Although Korea was an outlier event, in the short history of MERS in the Middle East, summers have been generally pretty quiet (see ECDC chart below). Cases tend to pick up a bit in the fall and winter, and peak in the spring.
Credit ECDC RRA Report
We do continue to see a trickle of case reports out of Saudi Arabia this summer, with the 12th case reported from the Riyadh region in just over two weeks. While details have been scant, the indications are that much of this uptick in cases has been due to a combination of both community and hospital exposures.
Unlike many of those cases, however, today’s entry is not listed as a contact of a known case.
While many MERS cases have pretty well defined exposure risks (nosocomial, family contact, camels, etc.), often there is no readily apparent source of infection, which has led to speculation that mildly symptomatic cases may be flying under the surveillance radar, and spreading the virus in the community.
In November of 2013, we looked at a study published in The Lancet Infectious Diseases, that attempted to quantify the likely extent of transmission of the MERS virus in the Middle East. (Middle East respiratory syndrome coronavirus: quantification of the extent of the epidemic, surveillance biases, and transmissibility).
They calculated that for every case identified, there are likely 5 to 10 that go undetected.

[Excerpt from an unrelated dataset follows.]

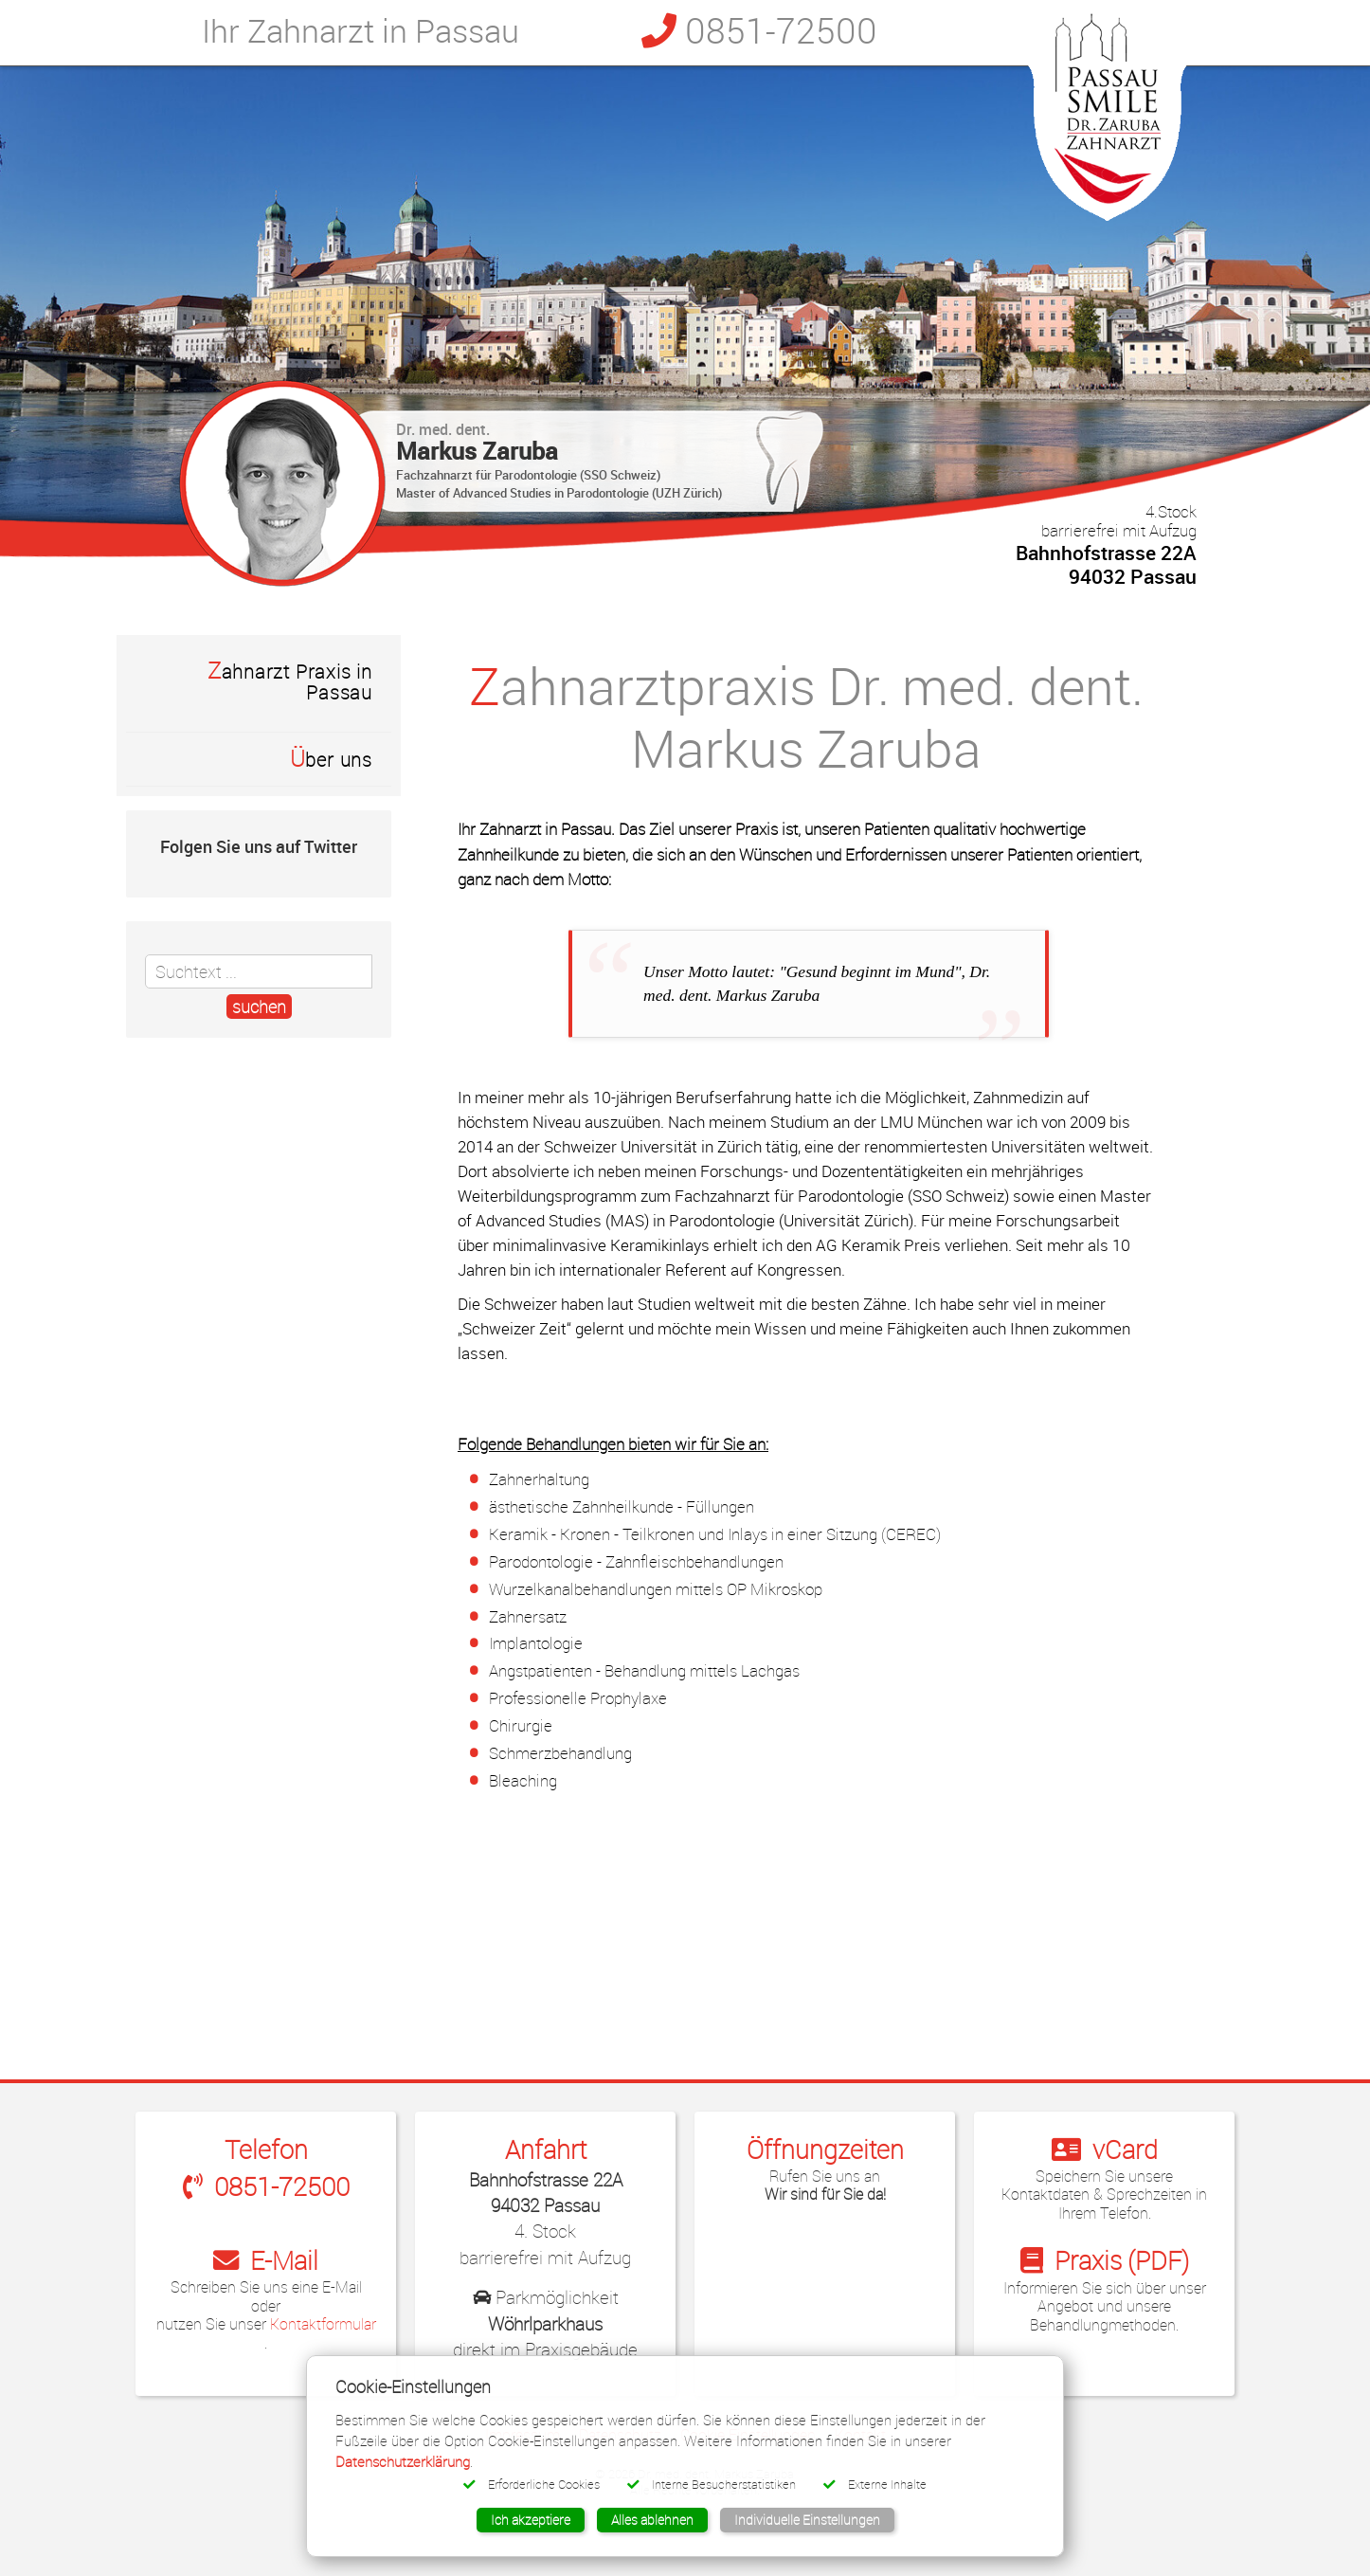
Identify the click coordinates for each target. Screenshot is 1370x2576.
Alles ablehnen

More recently, last April in the Lancet’s Presence of Middle East respiratory syndrome coronavirus antibodies in Saudi Arabia: a nationwide, cross-sectional, serological study by Drosten & Memish et al., researchers found MERS antibodies in 15 of 10009 serum samples analyzed from across Saudi Arabia. They wrote:
Seroprevalence of MERS-CoV antibodies was significantly higher in camel-exposed individuals than in the general population. By simple multiplication, a projected 44 951 (95% CI 26 971–71 922) individuals older than 15 years might be seropositive for MERS-CoV in Saudi Arabia. These individuals might be the source of infection for patients with confirmed MERS who had no previous exposure to camels.
While a plausible source for some of these unexplained sporadic community infections, we are still badly hampered by the lack of a well mounted case control study out of Saudi Arabia. Last May, in WHO EMRO: Scientific Meeting Reviews MERS Progress & Knowledge Gaps we examined many of the deficits remaining in our understanding of this disease.